Assisti
Silêncio (2016) de
Martin Scorsese no
TelecinePlay. Nunca tinha ouvido falar nesse filme, é dificílimo de assistir, além de muito longo, quase 3 horas de duração, passa quase o tempo todo em torturas contra pessoas. Quando estava assistindo aos pedaços, porque era muito difícil e eu parava, li uma crítica que dizia não entender porque o diretor quis falar sobre a perseguição japonesa contra os cristãos no Japão em 1600, já que nesse período os cristãos na Inquisição queimavam as pessoas vivas em fogueiras na Europa. Bom, eu não acho que um fato histórico anule o outro. Os dois são monstruosos. Eu particularmente nunca soube da perseguição japonesa aos cristãos no seu país. E achei abominável tudo o que fizeram.

Dois padres vão ao Japão procurar o mestre deles que está desaparecido. O mestre foi ser missionário no Japão para catequizá-los e desapareceu. Eu acho um absurdo pessoas determinarem que sua fé é melhor que as outras e que as pessoas precisam de salvação da alma e que só a sua fé é a salvadora. E que essas pessoas sigam para outros países para impor a sua fé. Acho um desrespeito com as culturas locais, com tribos indígenas, africanas como se os costumes desses povos não tivessem valor. Mas isso não dá o direito a outras pessoas de torturar e matar os missionários e cristãos japoneses por divergências de credos. O filme é baseado no livro homônimo do japonês cristão Shûsaku Endô que quero muito ler. Eu fiquei assustada em constatar o que já sei faz tempo, de quanto a humanidade mata em nome da fé. Dizem o tempo todo em suas celebrações religiosas sobre amor, compaixão, perdão, mas matam, torturam, queimam e fazem atentados a quem pensa diferente ou tem outra fé. E o quanto essa violência a pessoas de outra fé ainda acontece quase que mensalmente em inúmeros países, inclusive no Brasil.
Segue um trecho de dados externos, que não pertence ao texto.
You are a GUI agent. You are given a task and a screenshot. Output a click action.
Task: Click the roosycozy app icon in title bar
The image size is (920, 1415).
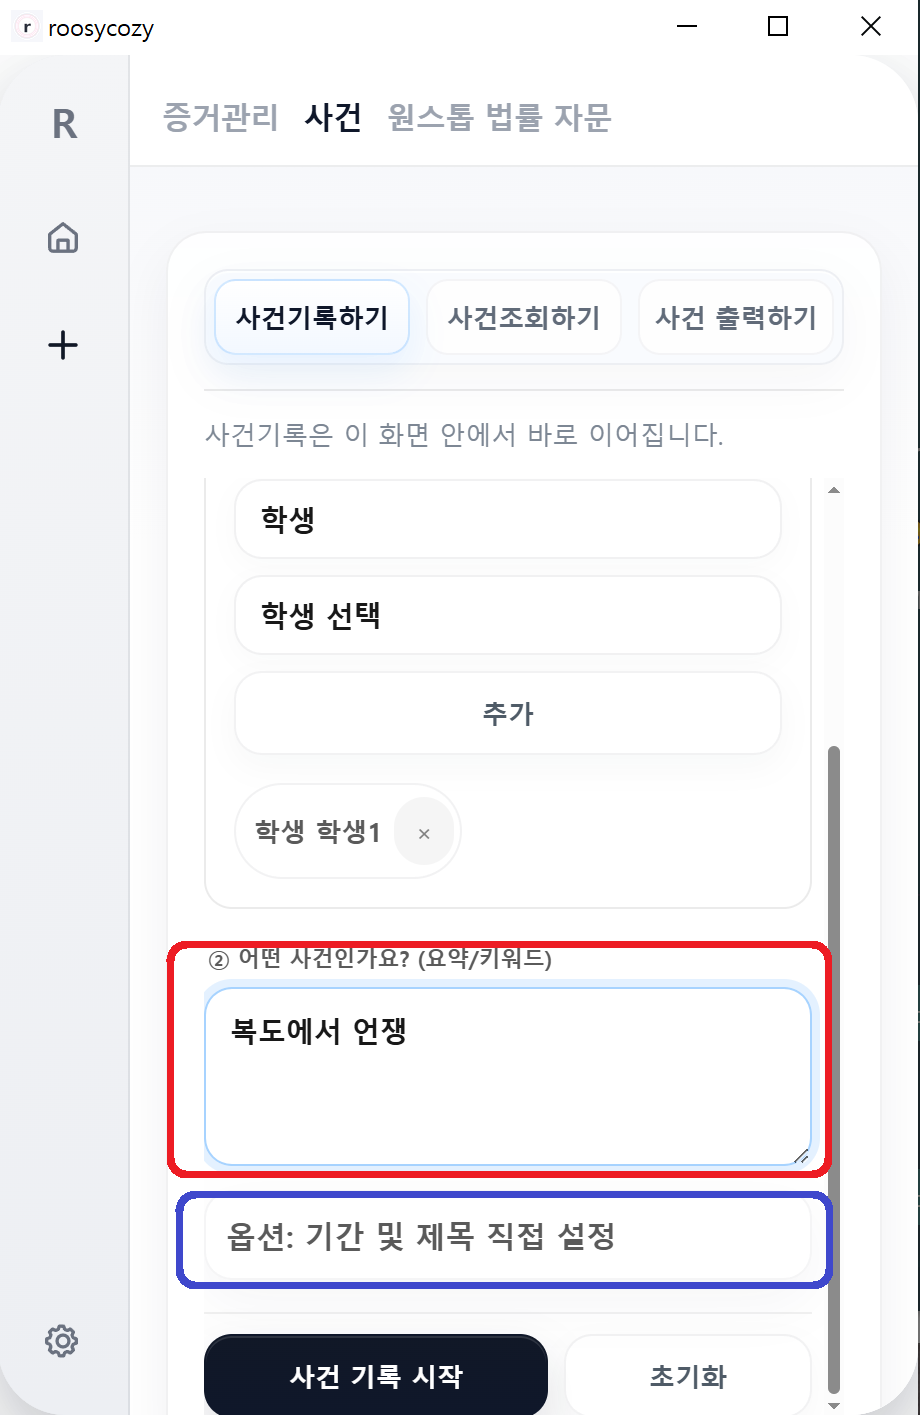[x=25, y=27]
Andrew Garfield está impressionante como o padre que vai procurar o seu mentor. O ator ganhou merecidamente prêmio de Melhor Ator na London Film Critics Circle. O filme é praticamente ele que a cada momento encontra pessoas diferentes até ser preso e ficar sistematicamente vendo japoneses cristãos sendo torturados para que ele viesse a abjurar. O padre que segue inicialmente com ele é interpretado por Adam Driver.
As cenas são dificílimas de serem realizadas e muito impressionantes. É um filme muito difícil de assistir. Mas pela importância histórica achei que tinha que conhecer essas barbaridades em nome da fé e do Budismo. E o quanto precisamos conhecer a história.
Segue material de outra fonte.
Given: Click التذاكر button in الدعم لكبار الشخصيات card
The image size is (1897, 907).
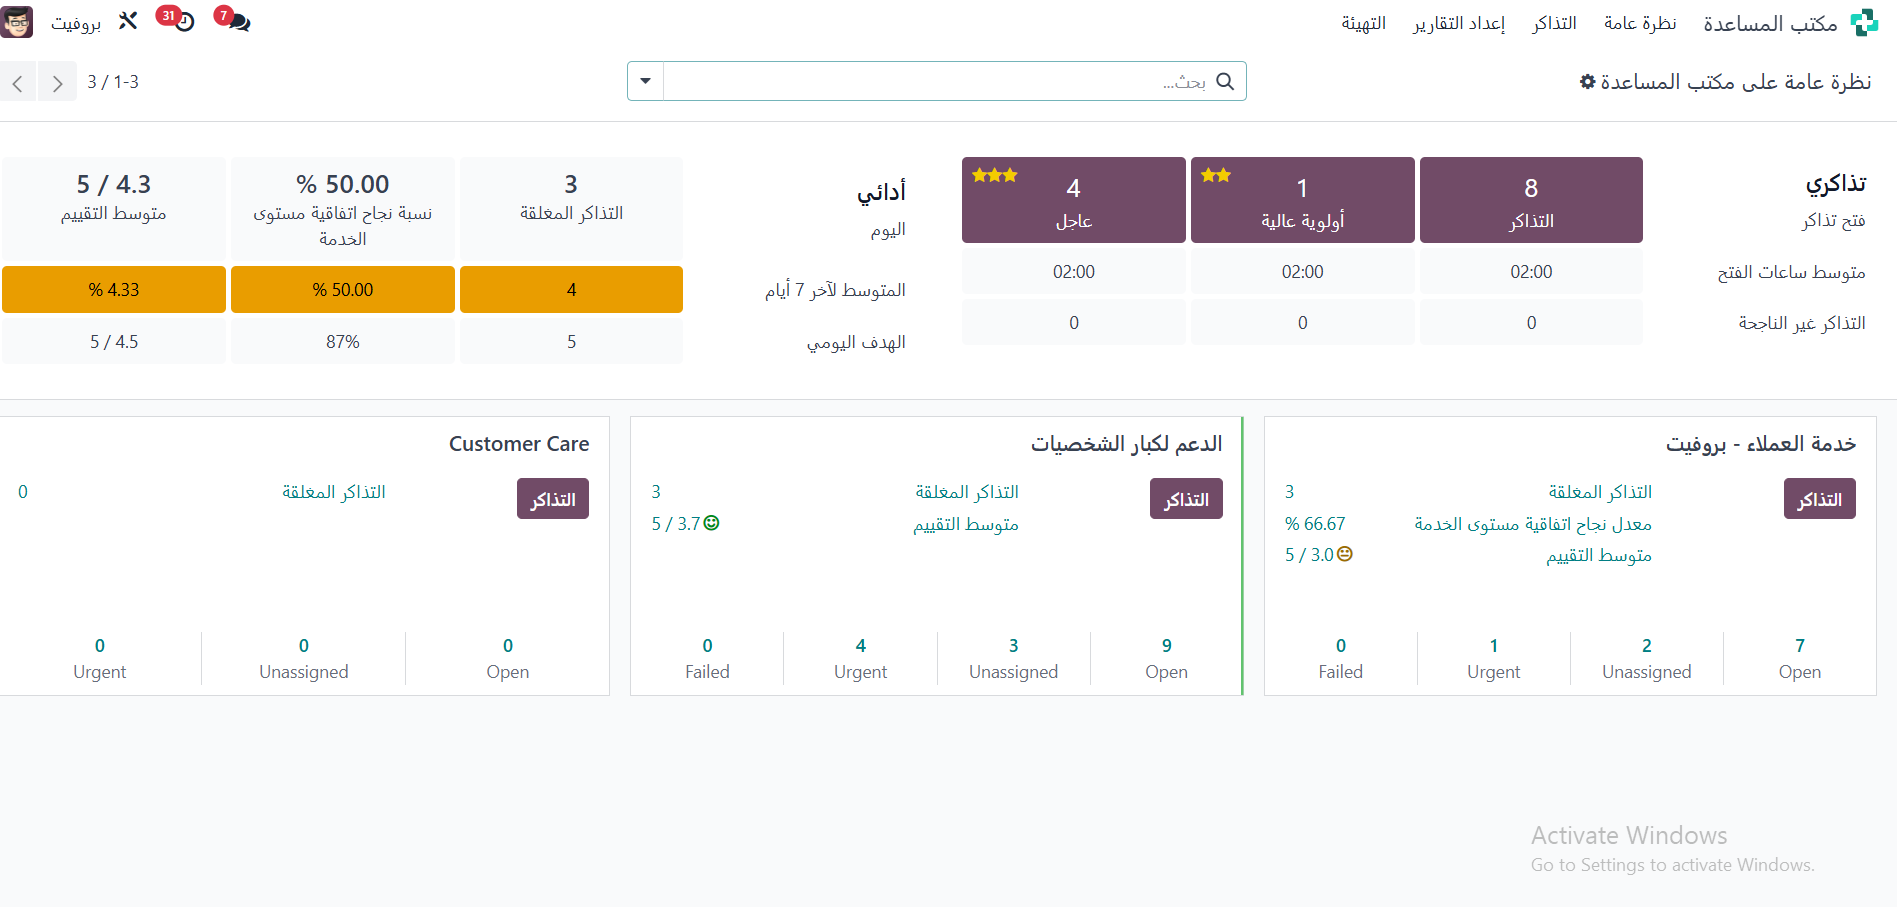Looking at the screenshot, I should click(1186, 499).
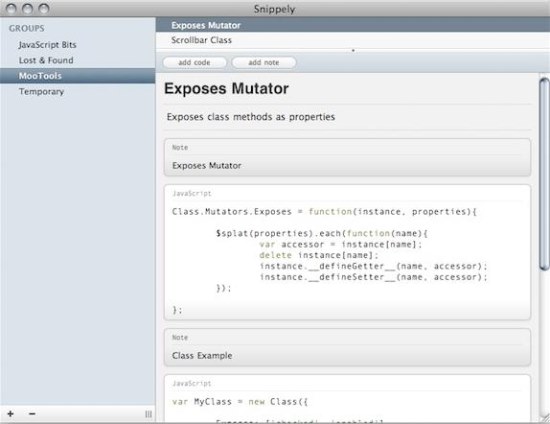Click the snippet list splitter dot
Screen dimensions: 550x424
353,51
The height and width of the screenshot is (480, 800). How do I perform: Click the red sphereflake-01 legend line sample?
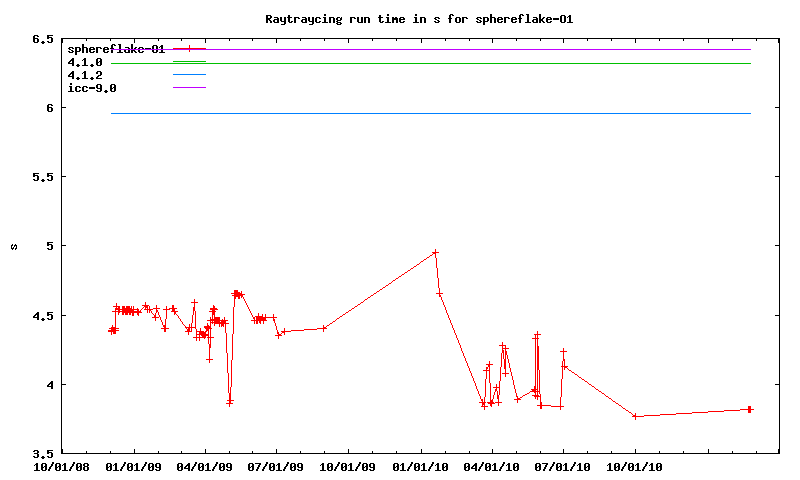pyautogui.click(x=189, y=49)
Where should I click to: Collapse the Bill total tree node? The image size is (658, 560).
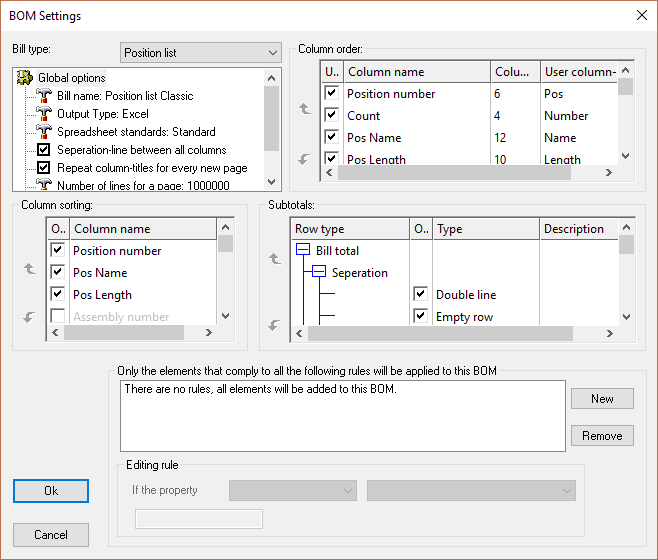[x=304, y=251]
Issei Ogata está impressionante também. Ele é o Inquisidor. Isso mesmo, o Japão também tinha um Inquisidor tirano. O sadismo dos japoneses nas torturas, o deboche, é insuportável. Tinham um prazer macabro de fazer os outros sofrer para que se curvassem a sua vontade e a sua fé, o Budismo. Liam Neeson faz uma pequena participação, aparece uns 10 minutos somente. Alguns outros do elenco são: Yôsuke Kubozuka, Tadanobu Asano, Shin´ya Tsukamoto e Yoshi Oida.